### HOW TO COMPLETE THIS TASK
These entries are to be retyped in full, word for word.

### WORKING DATA
★ ★ ★ ★ ★

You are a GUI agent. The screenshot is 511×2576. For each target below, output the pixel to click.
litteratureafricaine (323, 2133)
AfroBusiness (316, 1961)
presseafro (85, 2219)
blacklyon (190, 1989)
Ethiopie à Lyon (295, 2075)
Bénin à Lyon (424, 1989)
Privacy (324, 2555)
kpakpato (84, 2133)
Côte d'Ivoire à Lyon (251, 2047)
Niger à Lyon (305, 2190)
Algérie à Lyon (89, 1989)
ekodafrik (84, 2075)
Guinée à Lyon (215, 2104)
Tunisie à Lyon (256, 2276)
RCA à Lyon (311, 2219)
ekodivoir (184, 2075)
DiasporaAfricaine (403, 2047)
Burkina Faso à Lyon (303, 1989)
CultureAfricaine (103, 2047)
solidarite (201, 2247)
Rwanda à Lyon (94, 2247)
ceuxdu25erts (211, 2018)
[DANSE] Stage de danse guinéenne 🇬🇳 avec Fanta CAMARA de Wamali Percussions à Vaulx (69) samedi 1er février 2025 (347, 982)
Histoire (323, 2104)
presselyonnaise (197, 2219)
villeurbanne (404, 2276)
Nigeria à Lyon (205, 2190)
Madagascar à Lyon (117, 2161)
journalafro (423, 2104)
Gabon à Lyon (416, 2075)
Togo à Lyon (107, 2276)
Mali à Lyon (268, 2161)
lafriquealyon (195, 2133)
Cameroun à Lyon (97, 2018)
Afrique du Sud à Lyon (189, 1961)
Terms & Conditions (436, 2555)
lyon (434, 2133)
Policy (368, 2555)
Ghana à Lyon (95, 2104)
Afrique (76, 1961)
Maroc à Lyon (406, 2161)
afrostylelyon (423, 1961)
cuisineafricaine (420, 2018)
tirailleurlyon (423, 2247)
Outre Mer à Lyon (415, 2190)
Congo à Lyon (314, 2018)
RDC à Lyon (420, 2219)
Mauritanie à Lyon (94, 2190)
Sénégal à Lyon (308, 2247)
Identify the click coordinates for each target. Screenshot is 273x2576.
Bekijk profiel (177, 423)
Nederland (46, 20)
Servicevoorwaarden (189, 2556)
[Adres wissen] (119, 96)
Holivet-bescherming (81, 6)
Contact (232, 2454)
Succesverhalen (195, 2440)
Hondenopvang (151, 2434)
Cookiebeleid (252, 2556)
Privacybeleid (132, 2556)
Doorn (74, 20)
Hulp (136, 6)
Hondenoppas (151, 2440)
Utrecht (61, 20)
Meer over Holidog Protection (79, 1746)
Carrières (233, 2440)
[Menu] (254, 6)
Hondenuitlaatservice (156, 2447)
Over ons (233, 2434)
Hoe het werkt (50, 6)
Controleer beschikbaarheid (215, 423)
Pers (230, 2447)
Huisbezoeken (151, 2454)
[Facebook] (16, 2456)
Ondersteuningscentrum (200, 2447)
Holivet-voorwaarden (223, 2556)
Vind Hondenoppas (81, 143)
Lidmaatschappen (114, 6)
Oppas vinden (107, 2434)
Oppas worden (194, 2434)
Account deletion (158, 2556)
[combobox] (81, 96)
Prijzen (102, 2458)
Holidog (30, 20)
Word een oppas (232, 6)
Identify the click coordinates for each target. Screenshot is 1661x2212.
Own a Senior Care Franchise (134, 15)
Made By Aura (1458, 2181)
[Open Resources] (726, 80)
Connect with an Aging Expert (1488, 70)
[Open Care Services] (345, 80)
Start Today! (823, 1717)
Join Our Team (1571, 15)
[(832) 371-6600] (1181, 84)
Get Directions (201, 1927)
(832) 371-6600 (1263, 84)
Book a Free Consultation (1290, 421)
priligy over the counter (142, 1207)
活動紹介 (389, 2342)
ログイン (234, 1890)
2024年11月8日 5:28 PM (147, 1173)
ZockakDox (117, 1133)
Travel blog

★ ★ ★ ★ ★

### RESPONSE TO THE TASK
You are a GUI agent. The screenshot is 511×2576. For each target below, output the pixel to click.
litteratureafricaine (323, 2133)
AfroBusiness (316, 1961)
presseafro (85, 2219)
blacklyon (190, 1989)
Ethiopie à Lyon (295, 2075)
Bénin à Lyon (424, 1989)
Privacy (324, 2555)
kpakpato (84, 2133)
Côte d'Ivoire à Lyon (251, 2047)
Niger à Lyon (305, 2190)
Algérie à Lyon (89, 1989)
ekodafrik (84, 2075)
Guinée à Lyon (215, 2104)
Tunisie à Lyon (256, 2276)
RCA à Lyon (311, 2219)
ekodivoir (184, 2075)
DiasporaAfricaine (403, 2047)
Burkina Faso à Lyon (303, 1989)
CultureAfricaine (103, 2047)
solidarite (201, 2247)
Rwanda à Lyon (94, 2247)
ceuxdu25erts (211, 2018)
[DANSE] Stage de danse guinéenne 🇬🇳 avec Fanta CAMARA de Wamali Percussions à Vaulx (69) samedi 1er février 2025 (347, 982)
Histoire (323, 2104)
presselyonnaise (197, 2219)
villeurbanne (404, 2276)
Nigeria à Lyon (205, 2190)
Madagascar à Lyon (117, 2161)
journalafro (423, 2104)
Gabon à Lyon (416, 2075)
Togo à Lyon (107, 2276)
Mali à Lyon (268, 2161)
lafriquealyon (195, 2133)
Cameroun à Lyon (97, 2018)
Afrique du Sud à Lyon (189, 1961)
Terms & Conditions (436, 2555)
lyon (434, 2133)
Policy (368, 2555)
Ghana à Lyon (95, 2104)
Afrique (76, 1961)
Maroc à Lyon (406, 2161)
afrostylelyon (423, 1961)
cuisineafricaine (420, 2018)
tirailleurlyon (423, 2247)
Outre Mer à Lyon (415, 2190)
Congo à Lyon (314, 2018)
RDC à Lyon (420, 2219)
Mauritanie à Lyon (94, 2190)
Sénégal à Lyon (308, 2247)
Identify the click coordinates for each target. Screenshot is 273x2576.
Bekijk profiel (177, 423)
Nederland (46, 20)
Servicevoorwaarden (189, 2556)
[Adres wissen] (119, 96)
Holivet-bescherming (81, 6)
Contact (232, 2454)
Succesverhalen (195, 2440)
Hondenopvang (151, 2434)
Cookiebeleid (252, 2556)
Privacybeleid (132, 2556)
Doorn (74, 20)
Hulp (136, 6)
Hondenoppas (151, 2440)
Utrecht (61, 20)
Meer over Holidog Protection (79, 1746)
Carrières (233, 2440)
[Menu] (254, 6)
Hondenuitlaatservice (156, 2447)
Over ons (233, 2434)
Hoe het werkt (50, 6)
Controleer beschikbaarheid (215, 423)
Pers (230, 2447)
Huisbezoeken (151, 2454)
[Facebook] (16, 2456)
Ondersteuningscentrum (200, 2447)
Holivet-voorwaarden (223, 2556)
Vind Hondenoppas (81, 143)
Lidmaatschappen (114, 6)
Oppas vinden (107, 2434)
Oppas worden (194, 2434)
Account deletion (158, 2556)
[combobox] (81, 96)
Prijzen (102, 2458)
Holidog (30, 20)
Word een oppas (232, 6)
Identify the click coordinates for each target. Screenshot is 1661x2212.
Own a Senior Care Franchise (134, 15)
Made By Aura (1458, 2181)
[Open Resources] (726, 80)
Connect with an Aging Expert (1488, 70)
[Open Care Services] (345, 80)
Start Today! (823, 1717)
Join Our Team (1571, 15)
[(832) 371-6600] (1181, 84)
Get Directions (201, 1927)
(832) 371-6600 (1263, 84)
Book a Free Consultation (1290, 421)
priligy over the counter (142, 1207)
活動紹介 (389, 2342)
ログイン (234, 1890)
2024年11月8日 5:28 PM (147, 1173)
ZockakDox (117, 1133)
Travel blog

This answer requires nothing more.